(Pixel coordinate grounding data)
____

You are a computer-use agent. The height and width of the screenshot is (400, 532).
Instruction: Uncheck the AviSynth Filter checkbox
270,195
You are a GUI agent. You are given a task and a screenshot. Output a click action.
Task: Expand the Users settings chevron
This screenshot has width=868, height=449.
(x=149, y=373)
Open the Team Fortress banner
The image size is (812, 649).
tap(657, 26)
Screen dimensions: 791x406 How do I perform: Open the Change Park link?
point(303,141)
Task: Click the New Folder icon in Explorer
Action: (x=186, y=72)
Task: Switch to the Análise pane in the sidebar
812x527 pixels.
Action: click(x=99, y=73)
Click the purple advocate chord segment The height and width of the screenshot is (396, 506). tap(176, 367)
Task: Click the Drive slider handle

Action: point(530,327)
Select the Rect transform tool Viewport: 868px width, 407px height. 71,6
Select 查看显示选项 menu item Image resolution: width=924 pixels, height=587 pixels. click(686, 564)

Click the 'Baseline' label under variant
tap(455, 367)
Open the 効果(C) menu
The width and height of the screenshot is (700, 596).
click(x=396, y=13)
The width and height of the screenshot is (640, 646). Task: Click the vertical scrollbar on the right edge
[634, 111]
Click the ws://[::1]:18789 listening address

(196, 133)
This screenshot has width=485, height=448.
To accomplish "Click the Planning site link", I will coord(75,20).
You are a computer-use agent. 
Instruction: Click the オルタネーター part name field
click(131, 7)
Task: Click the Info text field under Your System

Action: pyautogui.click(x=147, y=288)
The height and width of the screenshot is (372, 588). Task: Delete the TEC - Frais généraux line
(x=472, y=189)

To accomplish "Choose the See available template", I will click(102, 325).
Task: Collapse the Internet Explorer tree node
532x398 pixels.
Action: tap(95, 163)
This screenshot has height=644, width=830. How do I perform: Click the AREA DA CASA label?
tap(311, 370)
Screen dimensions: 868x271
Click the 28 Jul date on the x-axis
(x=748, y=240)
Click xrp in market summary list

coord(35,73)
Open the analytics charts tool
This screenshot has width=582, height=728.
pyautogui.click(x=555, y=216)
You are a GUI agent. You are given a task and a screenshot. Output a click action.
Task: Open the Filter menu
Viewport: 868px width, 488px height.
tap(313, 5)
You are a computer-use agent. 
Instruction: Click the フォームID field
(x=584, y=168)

____

» Exercise
An exact transcript of all the records is the expected result.

» Solution to the problem
You are a computer-use agent. The height and width of the screenshot is (400, 532).
Instruction: Uncheck the AviSynth Filter checkbox
270,195
You are a GUI agent. You are given a task and a screenshot. Output a click action.
Task: Expand the Users settings chevron
This screenshot has width=868, height=449.
(x=149, y=373)
Open the Team Fortress banner
The image size is (812, 649).
tap(657, 26)
Screen dimensions: 791x406 How do I perform: Open the Change Park link?
point(303,141)
Task: Click the New Folder icon in Explorer
Action: (x=186, y=72)
Task: Switch to the Análise pane in the sidebar
812x527 pixels.
Action: click(x=99, y=73)
Click the purple advocate chord segment The height and width of the screenshot is (396, 506). tap(176, 367)
Task: Click the Drive slider handle

Action: point(530,327)
Select the Rect transform tool Viewport: 868px width, 407px height. 71,6
Select 查看显示选项 menu item Image resolution: width=924 pixels, height=587 pixels. click(686, 564)

Click the 'Baseline' label under variant
tap(455, 367)
Open the 効果(C) menu
The width and height of the screenshot is (700, 596).
click(x=396, y=13)
The width and height of the screenshot is (640, 646). Task: Click the vertical scrollbar on the right edge
[634, 111]
Click the ws://[::1]:18789 listening address

(196, 133)
This screenshot has width=485, height=448.
To accomplish "Click the Planning site link", I will coord(75,20).
You are a computer-use agent. 
Instruction: Click the オルタネーター part name field
click(131, 7)
Task: Click the Info text field under Your System

Action: pyautogui.click(x=147, y=288)
The height and width of the screenshot is (372, 588). Task: Delete the TEC - Frais généraux line
(x=472, y=189)

To accomplish "Choose the See available template", I will click(102, 325).
Task: Collapse the Internet Explorer tree node
532x398 pixels.
Action: tap(95, 163)
This screenshot has height=644, width=830. How do I perform: Click the AREA DA CASA label?
tap(311, 370)
Screen dimensions: 868x271
Click the 28 Jul date on the x-axis
(x=748, y=240)
Click xrp in market summary list

coord(35,73)
Open the analytics charts tool
This screenshot has width=582, height=728.
pyautogui.click(x=555, y=216)
You are a GUI agent. You are given a task and a screenshot. Output a click action.
Task: Open the Filter menu
Viewport: 868px width, 488px height.
tap(313, 5)
You are a computer-use agent. 
Instruction: Click the フォームID field
(x=584, y=168)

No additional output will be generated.